And if NSW says we don't publish names and results, then I happy to that. The winners will soon let you know about their wins.


----------



## AndrewQLD (1/11/07)

bigfridge said:


> There is one thing that everyone seems to have been forgotten during this extended thread hijack.
> 
> The current NSW Brewing Championship organiser (ie Ray) and the previous organiser (ie me) have clearly and repeatedly stated that NSW have never, and does not intend to now publish non-placegetter names. It is just the way that we run our comps in NSW.
> 
> ...



Then perhaps you shouldn't have hijacked the thread in the first place  



> Good question Paul.
> 
> There would have been many more judges and stewards available except that they were involved in the new Bitter & Twisted competition.
> 
> ...



But I do agree with what your saying, it's a NSW competition and if they decide not to list full results then it is up to their organisers and theirs alone. Anyone who does not agree should get on the committee and make some changes through the correct chanels.
There is nothing worse in my opinion than finding fault with someone or some group who has sacrificed many hours, and I do mean _sacraficed_, to the benefit of a lot of people. I can guarantee that most of the people who donate their time to these competitions find it extremely disheartening/depressing when negative comments are posted on forums such as this.

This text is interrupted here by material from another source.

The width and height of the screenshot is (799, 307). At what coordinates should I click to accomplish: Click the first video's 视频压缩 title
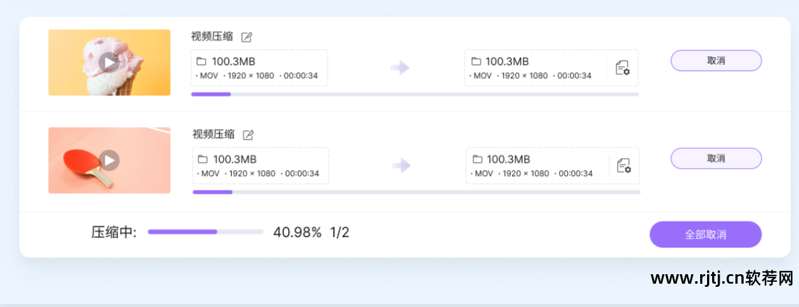tap(212, 37)
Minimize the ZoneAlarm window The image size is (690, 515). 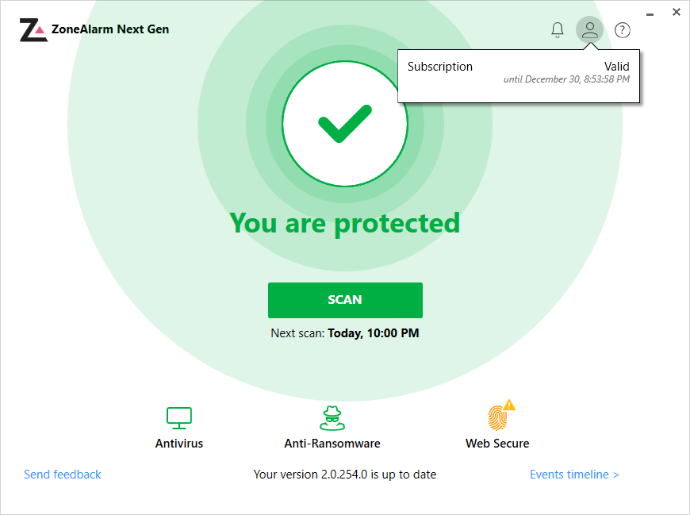pos(650,13)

We really need to look at the positives, there is always something that can be improved in these competitions but you will find that over time it happens.

Having said all that I think I should apologise to David and also Ray and the rest of the NSW committee if any of my comments caused offence and contributed to the thread hijack.

It might be good if one of the Mods, PoMo? could clean this thread up a bit and return it to The "Results NSW 2007 homebrewing competition" format it should be.

Cheers
Andrew


----------



## warrenlw63 (1/11/07)

:lol: Not sure why the NSW pushes up past 6-7 pages. Did the same thing last year.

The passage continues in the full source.